Outdoor News
February 14, 2003
Vol. 36, No. 7

Author chronicles history of duck calls and duck calling in Minnesota
By Tori J. McCormick
Doug Lodermeier didn’t know what to expect. The only thing he knew for certain was the road down which he planned to travel was paved with considerable risk.
“I prepared myself before going in,” said Lodermeier, 48, of Minneapolis. “I knew I was taking a big gamble, and I’d be lying to you if that didn’t weigh heavily on my mind throughout the process.”
But the road of considerable risk detoured onto the thoroughfare of a dream realized, of a job conceived and, after nearly four years, of a job conquered.
The end result is his new 616-page book, Minnesota Duck Calls. The book, published in January, is an ode to Minnesota call makers and, by extension, the state’s rich waterfowling tradition.
On that score, Lodermeier’s book which is painstakingly researched and accompanied with more than 500 life-sized photos of calls old and new, is an unmitigated success.
But the book is much more than facts – and photos.
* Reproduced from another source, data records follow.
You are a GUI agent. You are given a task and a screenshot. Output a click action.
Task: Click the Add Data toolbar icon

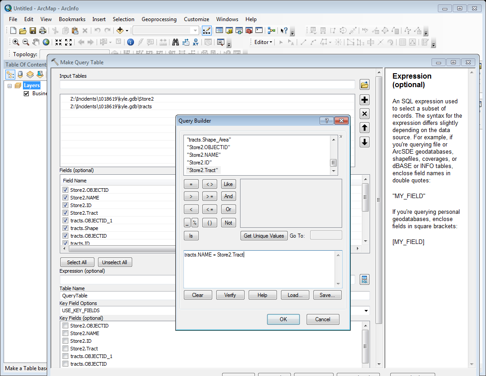pyautogui.click(x=120, y=31)
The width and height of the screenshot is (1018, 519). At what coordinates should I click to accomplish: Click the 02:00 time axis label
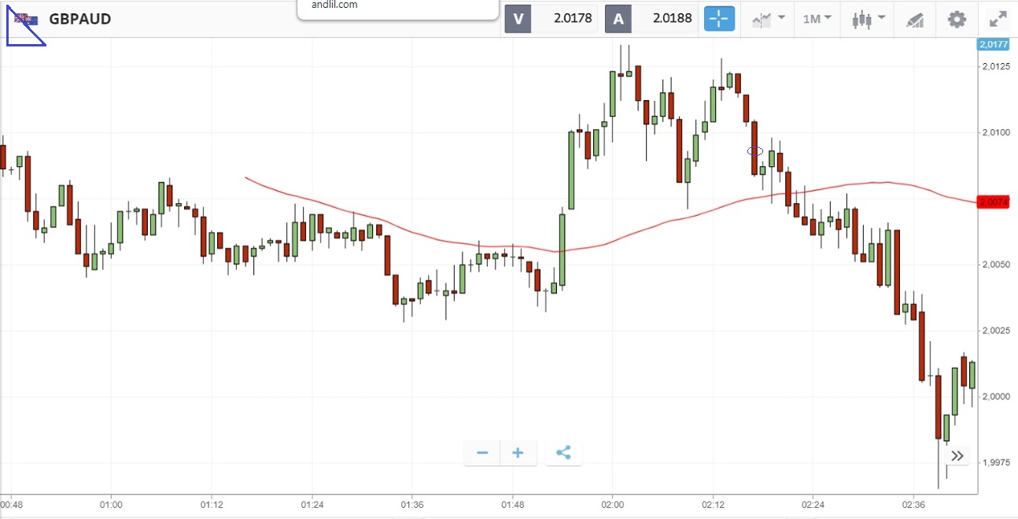pyautogui.click(x=612, y=504)
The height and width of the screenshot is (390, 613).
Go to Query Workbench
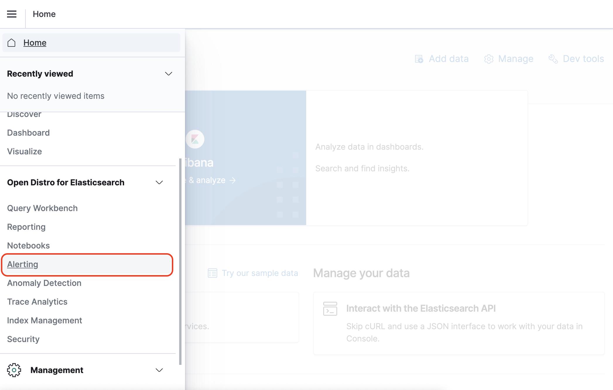click(42, 208)
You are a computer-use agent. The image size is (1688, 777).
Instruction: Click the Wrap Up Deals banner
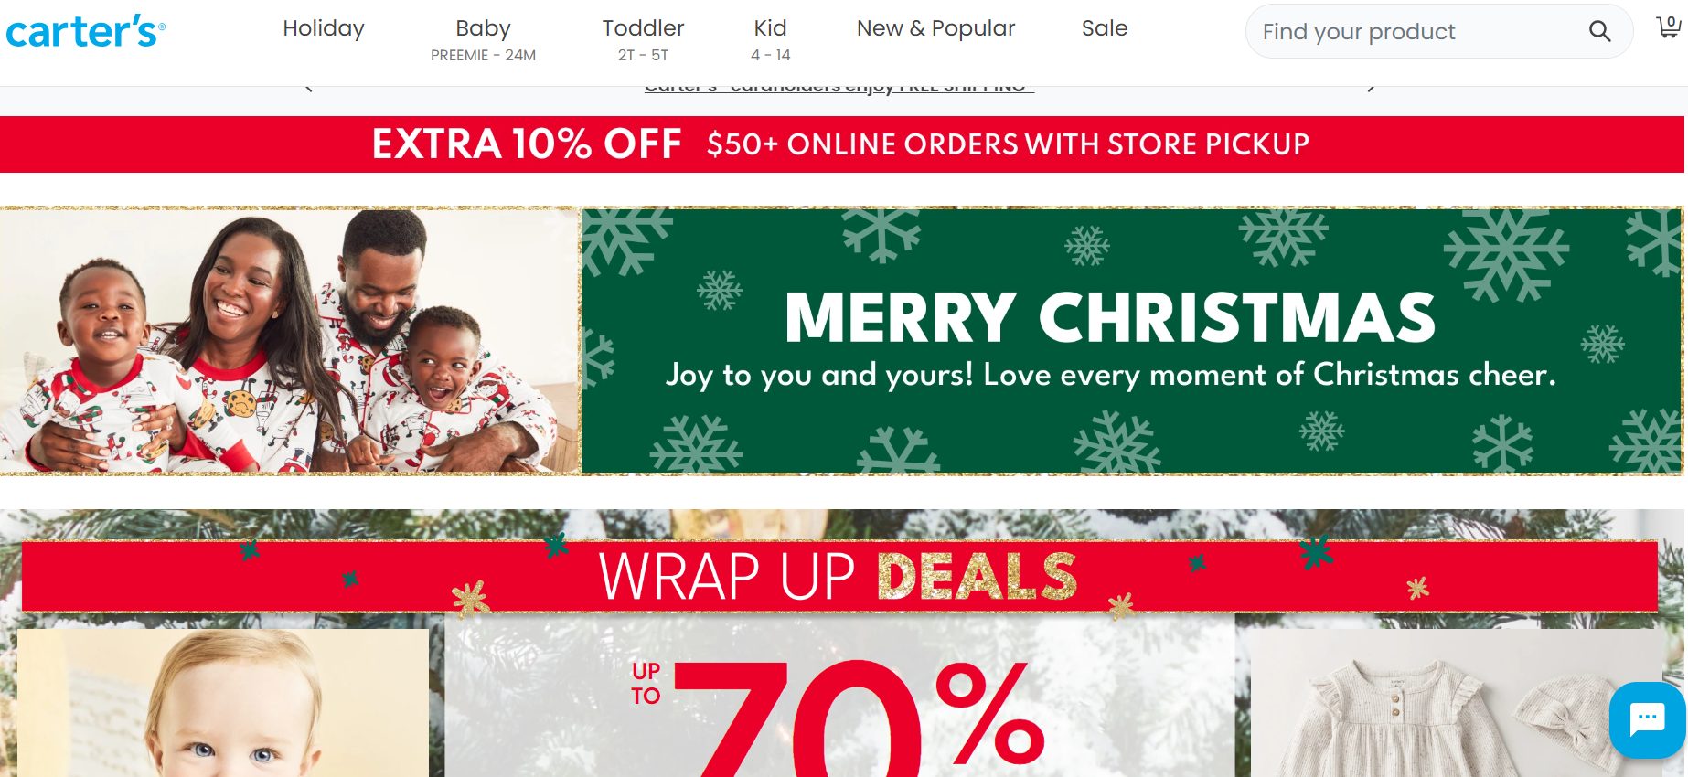[x=839, y=576]
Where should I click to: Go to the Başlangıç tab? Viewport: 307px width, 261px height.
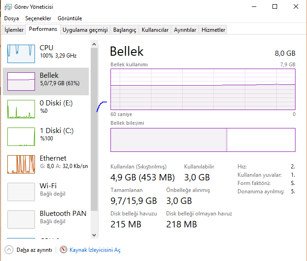point(125,30)
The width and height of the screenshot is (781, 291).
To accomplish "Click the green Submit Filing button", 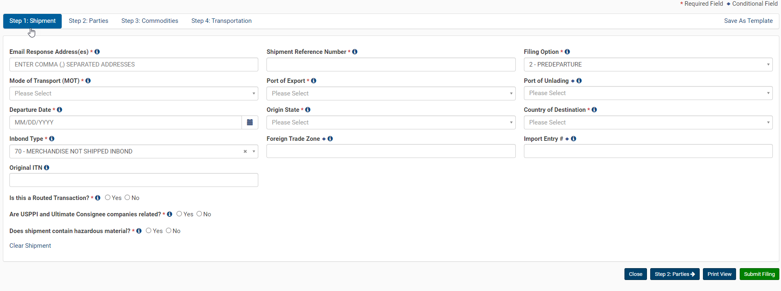I will [x=759, y=274].
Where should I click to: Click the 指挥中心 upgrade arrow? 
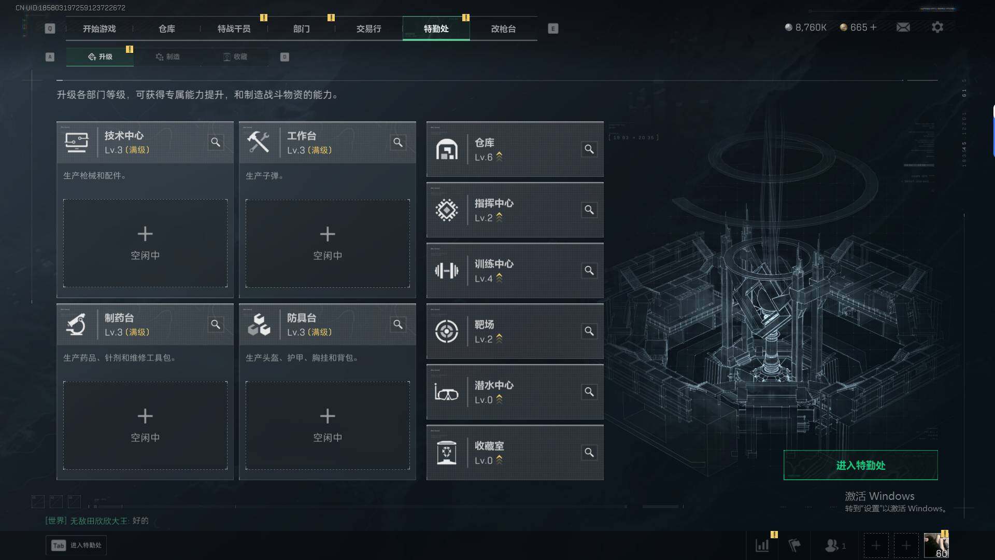click(499, 217)
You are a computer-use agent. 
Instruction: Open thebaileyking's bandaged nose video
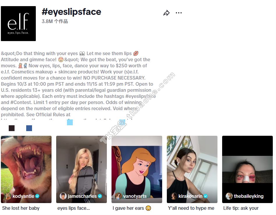click(x=247, y=169)
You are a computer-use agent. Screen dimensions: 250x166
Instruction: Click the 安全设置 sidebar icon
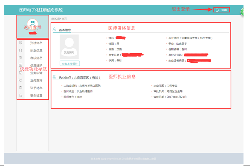point(21,95)
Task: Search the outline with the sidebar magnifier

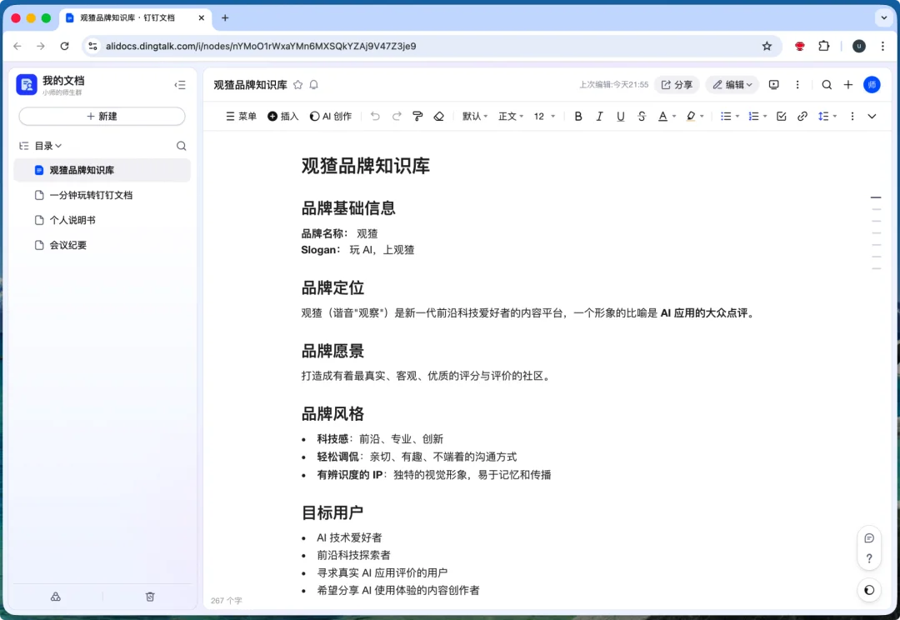Action: click(181, 145)
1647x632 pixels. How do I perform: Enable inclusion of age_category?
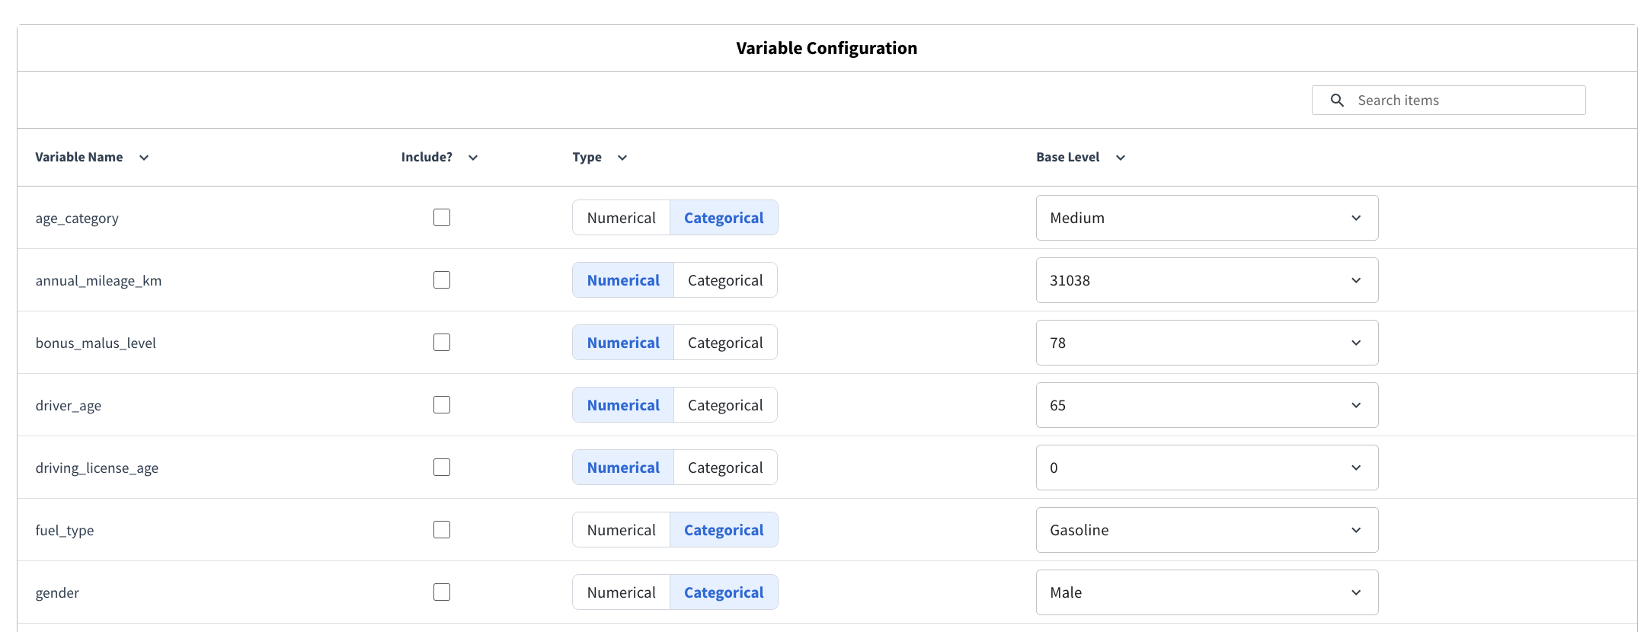(x=442, y=217)
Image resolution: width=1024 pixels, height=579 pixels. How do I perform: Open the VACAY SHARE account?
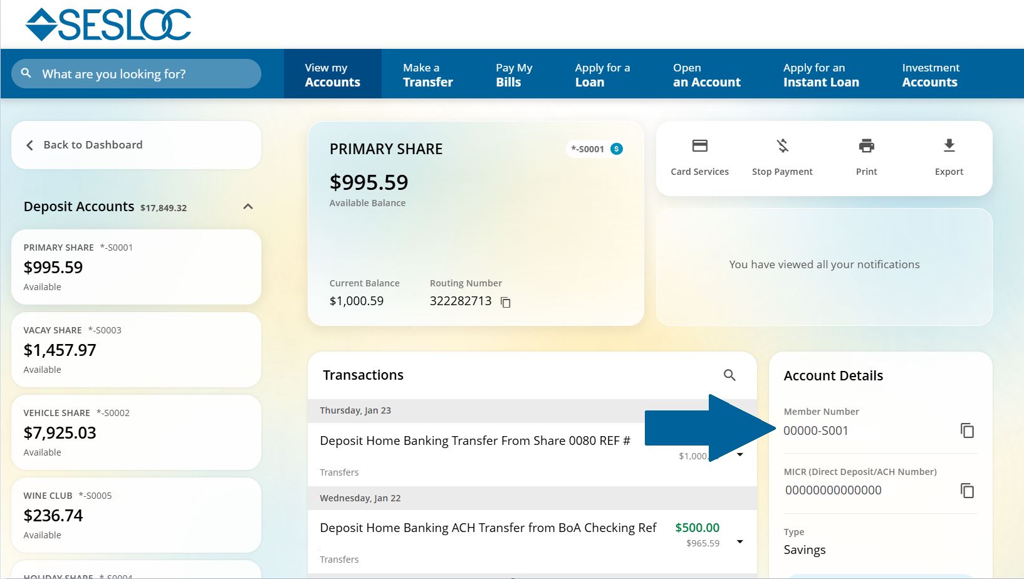click(x=136, y=349)
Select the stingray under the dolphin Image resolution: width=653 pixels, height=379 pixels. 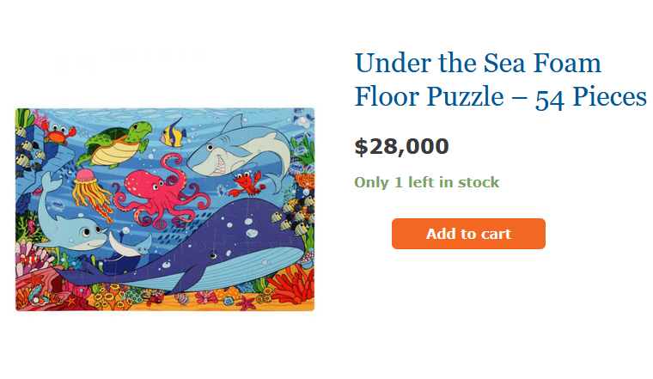click(129, 246)
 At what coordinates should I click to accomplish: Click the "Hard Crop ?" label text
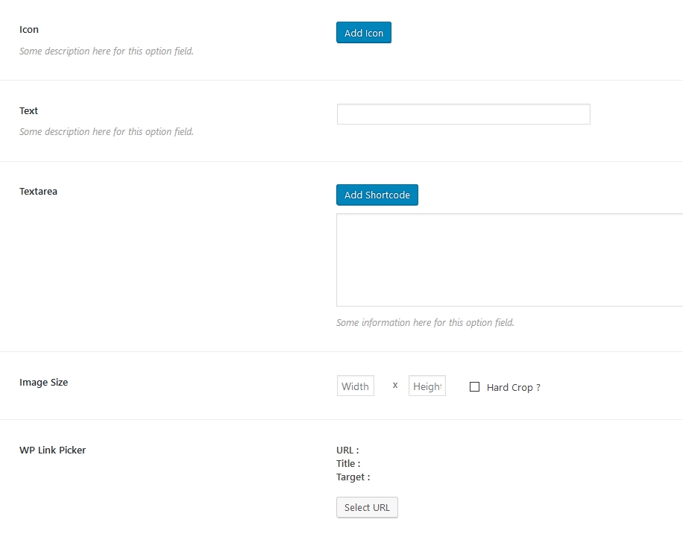pos(513,388)
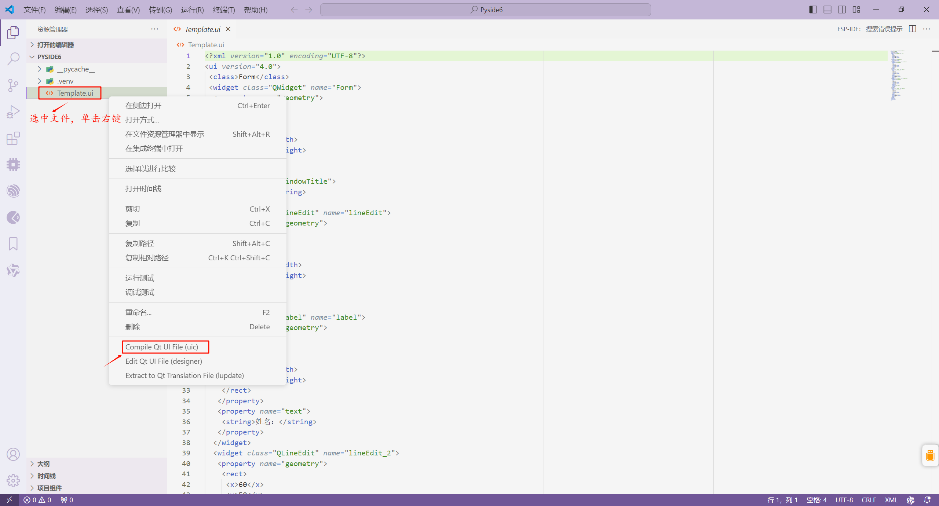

It chronicles not only the history of Minnesota call makers, but also delves into their lives, flushing them out in vivid detail.
That’s due in large part to interviews he conducted with their friends and family members.
“It was a real pleasure doing the book,” Lodermeier said. “I met some wonderful people along the way. I’d do it all over again – from start to finish.”
But it’s the start of Lodermeier’s journey that makes his story so intriguing. For more than 30 years, he worked at Honeywell as a graphics designer before breaking off into his own graphics design business with a friend.
His three decades of experience in the design business would serve him well as his book came together, not only in theory but practice. Playing key roles in the book’s formation were is background as an outdoorsman and his appreciation of history. It also helped that his father collected obscure outdoor memorabilia, such as old fishing plugs.
In the other words, it was in the genes. “In the outdoors, I’m a jack of all trades and a master of none,” he said. “But the idea that I love the outdoors definitely was a catalyst for me doing the book.”
Without an advance, Lodermeier would have to underwrite the costs out of his own pocket – about $30,000. “When you think about it, it sounds sort of crazy,” he said. “But I actually had things figured out right down to the penny. In the end, it worked out.”
That despite thousands of hours invested in the book without getting a wooden nickel for his labor. “I stopped counting the hours after about a thousand,” he said. “I’ll never get back what I put into it, but then again, I knew that going into the project, too. My motivation wasn’t to make money, but to chronicle something that I felt needed to be chronicled.”
He said he believes Minnesota has a waterfowling tradition that’s on par, or exceeds, Illinois, Arkansas and Louisiana – three states that are often cited for their storied duck and goose hunting traditions.
“Not only does Minnesota have a rich history of waterfowl hunting, but the same is true for the gadgets that Minnesotans have made over the years – and continue to make. Everything from duck and goose calls to wooden decoys.”
Lodermeier’s book documents scores of Minnesota duck and, to a lesser extent, goose calls. Their makers come from every part of the state, most of which, generally speaking, are in the Mankato area, he said. He said he traveled long and far to conduct research.
There’s a good slug of makers in Zimmerman and in the Detroit Lakes area, too,” he said. “What I’ve found is there’s a wide diversity of calls and a wide diversity of places where they were made.”
While every Minnesota call maker he found during his research is represented in the book, he willingly acknowledges that he may have missed a few. “I haven’t had a call yet, but I have little doubt that I will at some point,” he said. “It’s certainly possible that I missed a call maker or two.”
Lodermeier, who has a collection of 150 duck calls himself, says his first printing included 1,000 copies (100 of which he’ll give away for marketing and as gifts to conservation organizations); so far he’s sold about 250 books.
“I seriously doubt I’ll do another printing,” he said. “But I’m hoping to sell all the books, to at least recoup the cost of doing the book.”
In the end, the best aspect of Lodermeier’s book is that he put a face on Minnesota call makers and the works of art and unique gadgets they’ve engineered over the years.
“It’s truly a unique book in that it’s about unique people making a unique product,” Lodermeier said. “It was a pleasure to do it.”